Convert the lines of every item into a JSON list of strings, with one string per line and no blank lines.

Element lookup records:
────────

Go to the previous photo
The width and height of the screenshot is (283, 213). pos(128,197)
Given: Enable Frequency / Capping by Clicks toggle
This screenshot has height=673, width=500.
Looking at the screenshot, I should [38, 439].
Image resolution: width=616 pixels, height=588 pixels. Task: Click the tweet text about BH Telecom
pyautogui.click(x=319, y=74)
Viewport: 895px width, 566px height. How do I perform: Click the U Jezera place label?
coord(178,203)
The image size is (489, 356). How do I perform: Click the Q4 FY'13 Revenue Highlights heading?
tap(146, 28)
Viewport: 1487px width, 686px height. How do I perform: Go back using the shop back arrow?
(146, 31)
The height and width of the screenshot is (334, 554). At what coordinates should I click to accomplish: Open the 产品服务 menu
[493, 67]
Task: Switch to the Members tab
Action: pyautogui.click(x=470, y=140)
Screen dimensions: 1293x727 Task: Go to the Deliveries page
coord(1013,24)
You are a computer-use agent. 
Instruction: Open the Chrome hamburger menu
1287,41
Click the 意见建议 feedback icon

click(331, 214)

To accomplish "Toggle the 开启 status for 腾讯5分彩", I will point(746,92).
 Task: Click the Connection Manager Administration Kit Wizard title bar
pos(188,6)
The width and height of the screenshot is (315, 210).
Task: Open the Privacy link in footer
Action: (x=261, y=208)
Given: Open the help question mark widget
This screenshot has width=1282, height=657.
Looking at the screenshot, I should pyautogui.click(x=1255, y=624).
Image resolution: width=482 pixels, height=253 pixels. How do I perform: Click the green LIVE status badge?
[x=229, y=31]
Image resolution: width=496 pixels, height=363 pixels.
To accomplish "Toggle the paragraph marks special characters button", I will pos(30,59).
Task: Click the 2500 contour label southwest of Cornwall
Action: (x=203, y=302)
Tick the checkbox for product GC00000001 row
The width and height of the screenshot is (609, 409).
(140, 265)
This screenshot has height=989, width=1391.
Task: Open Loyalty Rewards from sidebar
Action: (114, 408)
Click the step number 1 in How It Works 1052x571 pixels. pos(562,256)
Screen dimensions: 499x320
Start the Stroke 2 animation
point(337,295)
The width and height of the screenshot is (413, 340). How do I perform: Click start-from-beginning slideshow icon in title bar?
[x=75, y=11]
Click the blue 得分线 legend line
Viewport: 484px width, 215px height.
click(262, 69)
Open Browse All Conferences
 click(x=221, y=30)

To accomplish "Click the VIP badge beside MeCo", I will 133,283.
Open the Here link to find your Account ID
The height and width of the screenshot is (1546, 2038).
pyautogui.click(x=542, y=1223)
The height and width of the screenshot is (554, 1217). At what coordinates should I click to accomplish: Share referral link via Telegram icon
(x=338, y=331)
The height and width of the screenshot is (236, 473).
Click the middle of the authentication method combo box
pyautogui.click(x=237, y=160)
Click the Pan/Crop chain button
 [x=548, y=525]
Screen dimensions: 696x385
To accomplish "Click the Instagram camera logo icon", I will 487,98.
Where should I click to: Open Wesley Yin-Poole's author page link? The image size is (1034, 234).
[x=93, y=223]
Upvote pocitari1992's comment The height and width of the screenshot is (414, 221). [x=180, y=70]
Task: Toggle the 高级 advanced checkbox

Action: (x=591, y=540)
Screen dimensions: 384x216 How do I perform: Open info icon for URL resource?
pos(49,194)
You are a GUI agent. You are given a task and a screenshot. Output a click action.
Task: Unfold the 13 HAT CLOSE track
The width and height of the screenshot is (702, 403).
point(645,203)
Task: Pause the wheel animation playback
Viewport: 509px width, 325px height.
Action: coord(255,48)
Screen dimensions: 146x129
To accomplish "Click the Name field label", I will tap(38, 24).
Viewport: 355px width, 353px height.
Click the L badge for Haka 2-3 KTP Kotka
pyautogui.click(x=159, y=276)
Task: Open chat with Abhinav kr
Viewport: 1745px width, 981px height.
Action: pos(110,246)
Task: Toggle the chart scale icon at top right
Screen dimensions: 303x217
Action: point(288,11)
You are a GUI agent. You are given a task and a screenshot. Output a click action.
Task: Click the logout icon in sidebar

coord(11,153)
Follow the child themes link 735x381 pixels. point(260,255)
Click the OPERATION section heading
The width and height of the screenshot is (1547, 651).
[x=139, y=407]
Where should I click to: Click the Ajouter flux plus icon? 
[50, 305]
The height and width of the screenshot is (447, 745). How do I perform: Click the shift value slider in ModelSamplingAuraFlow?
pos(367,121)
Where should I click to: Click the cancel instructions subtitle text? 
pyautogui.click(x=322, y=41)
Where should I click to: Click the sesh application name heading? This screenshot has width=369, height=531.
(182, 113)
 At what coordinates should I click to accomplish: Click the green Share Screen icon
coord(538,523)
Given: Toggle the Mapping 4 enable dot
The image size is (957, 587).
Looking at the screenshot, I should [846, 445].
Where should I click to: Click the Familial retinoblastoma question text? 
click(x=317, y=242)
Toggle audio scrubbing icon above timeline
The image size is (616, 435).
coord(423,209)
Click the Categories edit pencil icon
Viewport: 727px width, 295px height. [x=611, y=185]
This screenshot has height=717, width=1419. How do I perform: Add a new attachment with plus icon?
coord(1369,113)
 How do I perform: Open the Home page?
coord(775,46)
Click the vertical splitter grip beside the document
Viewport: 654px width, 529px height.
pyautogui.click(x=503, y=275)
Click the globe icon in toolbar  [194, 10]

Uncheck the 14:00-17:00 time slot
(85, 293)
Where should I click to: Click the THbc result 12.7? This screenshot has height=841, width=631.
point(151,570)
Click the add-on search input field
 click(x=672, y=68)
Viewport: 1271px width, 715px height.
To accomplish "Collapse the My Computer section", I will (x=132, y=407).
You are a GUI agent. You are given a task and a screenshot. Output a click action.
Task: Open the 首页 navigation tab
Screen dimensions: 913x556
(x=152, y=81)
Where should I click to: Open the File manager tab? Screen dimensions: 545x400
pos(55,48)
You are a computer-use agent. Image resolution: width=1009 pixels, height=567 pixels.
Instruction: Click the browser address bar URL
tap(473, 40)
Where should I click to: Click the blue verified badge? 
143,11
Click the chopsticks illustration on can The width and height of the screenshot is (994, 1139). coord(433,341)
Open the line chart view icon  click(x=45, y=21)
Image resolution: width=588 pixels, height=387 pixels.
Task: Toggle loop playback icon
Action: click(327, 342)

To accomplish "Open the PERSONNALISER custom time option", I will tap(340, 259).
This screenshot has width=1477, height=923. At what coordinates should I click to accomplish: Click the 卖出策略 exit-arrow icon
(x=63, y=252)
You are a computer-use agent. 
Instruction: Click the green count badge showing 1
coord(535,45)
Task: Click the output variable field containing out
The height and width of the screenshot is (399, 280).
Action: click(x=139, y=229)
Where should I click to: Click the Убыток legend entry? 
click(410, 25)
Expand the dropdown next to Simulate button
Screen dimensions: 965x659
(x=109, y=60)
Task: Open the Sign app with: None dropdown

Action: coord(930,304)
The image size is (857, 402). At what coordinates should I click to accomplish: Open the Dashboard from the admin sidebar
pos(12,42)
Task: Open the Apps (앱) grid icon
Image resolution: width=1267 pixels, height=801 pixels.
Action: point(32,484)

────────

Completed task =>
[
  "Go to the previous photo",
  "The width and height of the screenshot is (283, 213). pos(128,197)",
  "Given: Enable Frequency / Capping by Clicks toggle",
  "This screenshot has height=673, width=500.",
  "Looking at the screenshot, I should [38, 439].",
  "Image resolution: width=616 pixels, height=588 pixels. Task: Click the tweet text about BH Telecom",
  "pyautogui.click(x=319, y=74)",
  "Viewport: 895px width, 566px height. How do I perform: Click the U Jezera place label?",
  "coord(178,203)",
  "The image size is (489, 356). How do I perform: Click the Q4 FY'13 Revenue Highlights heading?",
  "tap(146, 28)",
  "Viewport: 1487px width, 686px height. How do I perform: Go back using the shop back arrow?",
  "(146, 31)",
  "The height and width of the screenshot is (334, 554). At what coordinates should I click to accomplish: Open the 产品服务 menu",
  "[493, 67]",
  "Task: Switch to the Members tab",
  "Action: pyautogui.click(x=470, y=140)",
  "Screen dimensions: 1293x727 Task: Go to the Deliveries page",
  "coord(1013,24)",
  "You are a computer-use agent. ",
  "Instruction: Open the Chrome hamburger menu",
  "1287,41",
  "Click the 意见建议 feedback icon",
  "click(331, 214)",
  "To accomplish \"Toggle the 开启 status for 腾讯5分彩\", I will point(746,92).",
  " Task: Click the Connection Manager Administration Kit Wizard title bar",
  "pos(188,6)",
  "The width and height of the screenshot is (315, 210).",
  "Task: Open the Privacy link in footer",
  "Action: (x=261, y=208)",
  "Given: Open the help question mark widget",
  "This screenshot has width=1282, height=657.",
  "Looking at the screenshot, I should pyautogui.click(x=1255, y=624).",
  "Image resolution: width=482 pixels, height=253 pixels. How do I perform: Click the green LIVE status badge?",
  "[x=229, y=31]",
  "Image resolution: width=496 pixels, height=363 pixels.",
  "To accomplish \"Toggle the paragraph marks special characters button\", I will pos(30,59).",
  "Task: Click the 2500 contour label southwest of Cornwall",
  "Action: (x=203, y=302)",
  "Tick the checkbox for product GC00000001 row",
  "The width and height of the screenshot is (609, 409).",
  "(140, 265)",
  "This screenshot has height=989, width=1391.",
  "Task: Open Loyalty Rewards from sidebar",
  "Action: (114, 408)",
  "Click the step number 1 in How It Works 1052x571 pixels. pos(562,256)",
  "Screen dimensions: 499x320",
  "Start the Stroke 2 animation",
  "point(337,295)",
  "The width and height of the screenshot is (413, 340). How do I perform: Click start-from-beginning slideshow icon in title bar?",
  "[x=75, y=11]",
  "Click the blue 得分线 legend line",
  "Viewport: 484px width, 215px height.",
  "click(262, 69)",
  "Open Browse All Conferences",
  " click(x=221, y=30)",
  "To accomplish \"Click the VIP badge beside MeCo\", I will 133,283.",
  "Open the Here link to find your Account ID",
  "The height and width of the screenshot is (1546, 2038).",
  "pyautogui.click(x=542, y=1223)",
  "The height and width of the screenshot is (554, 1217). At what coordinates should I click to accomplish: Share referral link via Telegram icon",
  "(x=338, y=331)",
  "The height and width of the screenshot is (236, 473).",
  "Click the middle of the authentication method combo box",
  "pyautogui.click(x=237, y=160)",
  "Click the Pan/Crop chain button",
  " [x=548, y=525]",
  "Screen dimensions: 696x385",
  "To accomplish \"Click the Instagram camera logo icon\", I will 487,98.",
  "Where should I click to: Open Wesley Yin-Poole's author page link? The image size is (1034, 234).",
  "[x=93, y=223]",
  "Upvote pocitari1992's comment The height and width of the screenshot is (414, 221). [x=180, y=70]",
  "Task: Toggle the 高级 advanced checkbox",
  "Action: (x=591, y=540)",
  "Screen dimensions: 384x216 How do I perform: Open info icon for URL resource?",
  "pos(49,194)",
  "You are a GUI agent. You are given a task and a screenshot. Output a click action.",
  "Task: Unfold the 13 HAT CLOSE track",
  "The width and height of the screenshot is (702, 403).",
  "point(645,203)",
  "Task: Pause the wheel animation playback",
  "Viewport: 509px width, 325px height.",
  "Action: coord(255,48)",
  "Screen dimensions: 146x129",
  "To accomplish \"Click the Name field label\", I will tap(38, 24).",
  "Viewport: 355px width, 353px height.",
  "Click the L badge for Haka 2-3 KTP Kotka",
  "pyautogui.click(x=159, y=276)",
  "Task: Open chat with Abhinav kr",
  "Viewport: 1745px width, 981px height.",
  "Action: pos(110,246)",
  "Task: Toggle the chart scale icon at top right",
  "Screen dimensions: 303x217",
  "Action: point(288,11)",
  "You are a GUI agent. You are given a task and a screenshot. Output a click action.",
  "Task: Click the logout icon in sidebar",
  "coord(11,153)",
  "Follow the child themes link 735x381 pixels. point(260,255)",
  "Click the OPERATION section heading",
  "The width and height of the screenshot is (1547, 651).",
  "[x=139, y=407]",
  "Where should I click to: Click the Ajouter flux plus icon? ",
  "[50, 305]",
  "The height and width of the screenshot is (447, 745). How do I perform: Click the shift value slider in ModelSamplingAuraFlow?",
  "pos(367,121)",
  "Where should I click to: Click the cancel instructions subtitle text? ",
  "pyautogui.click(x=322, y=41)",
  "Where should I click to: Click the sesh application name heading? This screenshot has width=369, height=531.",
  "(182, 113)",
  " At what coordinates should I click to accomplish: Click the green Share Screen icon",
  "coord(538,523)",
  "Given: Toggle the Mapping 4 enable dot",
  "The image size is (957, 587).",
  "Looking at the screenshot, I should [846, 445].",
  "Where should I click to: Click the Familial retinoblastoma question text? ",
  "click(x=317, y=242)",
  "Toggle audio scrubbing icon above timeline",
  "The image size is (616, 435).",
  "coord(423,209)",
  "Click the Categories edit pencil icon",
  "Viewport: 727px width, 295px height. [x=611, y=185]",
  "This screenshot has height=717, width=1419. How do I perform: Add a new attachment with plus icon?",
  "coord(1369,113)",
  " How do I perform: Open the Home page?",
  "coord(775,46)",
  "Click the vertical splitter grip beside the document",
  "Viewport: 654px width, 529px height.",
  "pyautogui.click(x=503, y=275)",
  "Click the globe icon in toolbar  [194, 10]",
  "Uncheck the 14:00-17:00 time slot",
  "(85, 293)",
  "Where should I click to: Click the THbc result 12.7? This screenshot has height=841, width=631.",
  "point(151,570)",
  "Click the add-on search input field",
  " click(x=672, y=68)",
  "Viewport: 1271px width, 715px height.",
  "To accomplish \"Collapse the My Computer section\", I will (x=132, y=407).",
  "You are a GUI agent. You are given a task and a screenshot. Output a click action.",
  "Task: Open the 首页 navigation tab",
  "Screen dimensions: 913x556",
  "(x=152, y=81)",
  "Where should I click to: Open the File manager tab? Screen dimensions: 545x400",
  "pos(55,48)",
  "You are a computer-use agent. Image resolution: width=1009 pixels, height=567 pixels.",
  "Instruction: Click the browser address bar URL",
  "tap(473, 40)",
  "Where should I click to: Click the blue verified badge? ",
  "143,11",
  "Click the chopsticks illustration on can The width and height of the screenshot is (994, 1139). coord(433,341)",
  "Open the line chart view icon  click(x=45, y=21)",
  "Image resolution: width=588 pixels, height=387 pixels.",
  "Task: Toggle loop playback icon",
  "Action: click(327, 342)",
  "To accomplish \"Open the PERSONNALISER custom time option\", I will tap(340, 259).",
  "This screenshot has width=1477, height=923. At what coordinates should I click to accomplish: Click the 卖出策略 exit-arrow icon",
  "(x=63, y=252)",
  "You are a computer-use agent. ",
  "Instruction: Click the green count badge showing 1",
  "coord(535,45)",
  "Task: Click the output variable field containing out",
  "The height and width of the screenshot is (399, 280).",
  "Action: click(x=139, y=229)",
  "Where should I click to: Click the Убыток legend entry? ",
  "click(410, 25)",
  "Expand the dropdown next to Simulate button",
  "Screen dimensions: 965x659",
  "(x=109, y=60)",
  "Task: Open the Sign app with: None dropdown",
  "Action: coord(930,304)",
  "The image size is (857, 402). At what coordinates should I click to accomplish: Open the Dashboard from the admin sidebar",
  "pos(12,42)",
  "Task: Open the Apps (앱) grid icon",
  "Image resolution: width=1267 pixels, height=801 pixels.",
  "Action: point(32,484)"
]